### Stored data

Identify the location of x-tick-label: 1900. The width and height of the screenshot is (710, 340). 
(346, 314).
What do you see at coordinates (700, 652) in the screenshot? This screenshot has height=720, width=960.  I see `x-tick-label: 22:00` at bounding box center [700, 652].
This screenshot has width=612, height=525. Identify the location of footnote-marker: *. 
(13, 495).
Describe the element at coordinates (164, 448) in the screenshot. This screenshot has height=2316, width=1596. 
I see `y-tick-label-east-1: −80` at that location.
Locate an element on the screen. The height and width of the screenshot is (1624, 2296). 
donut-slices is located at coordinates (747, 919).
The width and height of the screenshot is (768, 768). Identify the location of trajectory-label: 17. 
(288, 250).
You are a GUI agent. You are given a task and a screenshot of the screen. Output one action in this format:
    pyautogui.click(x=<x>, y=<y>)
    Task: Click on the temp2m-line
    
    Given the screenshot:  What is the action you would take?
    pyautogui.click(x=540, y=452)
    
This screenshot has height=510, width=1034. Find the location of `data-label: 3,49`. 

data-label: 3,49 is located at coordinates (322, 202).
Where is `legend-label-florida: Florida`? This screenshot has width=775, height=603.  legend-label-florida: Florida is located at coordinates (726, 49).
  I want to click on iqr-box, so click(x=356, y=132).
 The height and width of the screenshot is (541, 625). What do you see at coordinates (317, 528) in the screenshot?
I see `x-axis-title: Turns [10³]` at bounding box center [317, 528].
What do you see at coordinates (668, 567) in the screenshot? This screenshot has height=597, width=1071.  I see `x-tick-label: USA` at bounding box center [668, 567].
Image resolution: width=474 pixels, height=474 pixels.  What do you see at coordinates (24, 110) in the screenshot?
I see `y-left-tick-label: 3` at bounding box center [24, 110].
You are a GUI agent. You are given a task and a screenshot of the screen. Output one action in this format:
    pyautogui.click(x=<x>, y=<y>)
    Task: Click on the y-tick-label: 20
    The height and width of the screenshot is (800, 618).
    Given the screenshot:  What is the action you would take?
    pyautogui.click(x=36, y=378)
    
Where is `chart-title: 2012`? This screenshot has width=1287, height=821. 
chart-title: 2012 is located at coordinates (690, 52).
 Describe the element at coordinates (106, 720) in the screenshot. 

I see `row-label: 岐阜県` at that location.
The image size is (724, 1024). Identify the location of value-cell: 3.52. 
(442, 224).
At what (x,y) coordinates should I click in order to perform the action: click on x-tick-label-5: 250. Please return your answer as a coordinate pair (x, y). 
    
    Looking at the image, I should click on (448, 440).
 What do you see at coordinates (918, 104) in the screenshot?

### Goal of the exercise
Pull out each line of the material that contains the string "chart". Treat uppercase and lowercase letters as distinct.

### Answer to the problem
Where is `chart-title: 2012`? This screenshot has width=1287, height=821. 
chart-title: 2012 is located at coordinates (690, 52).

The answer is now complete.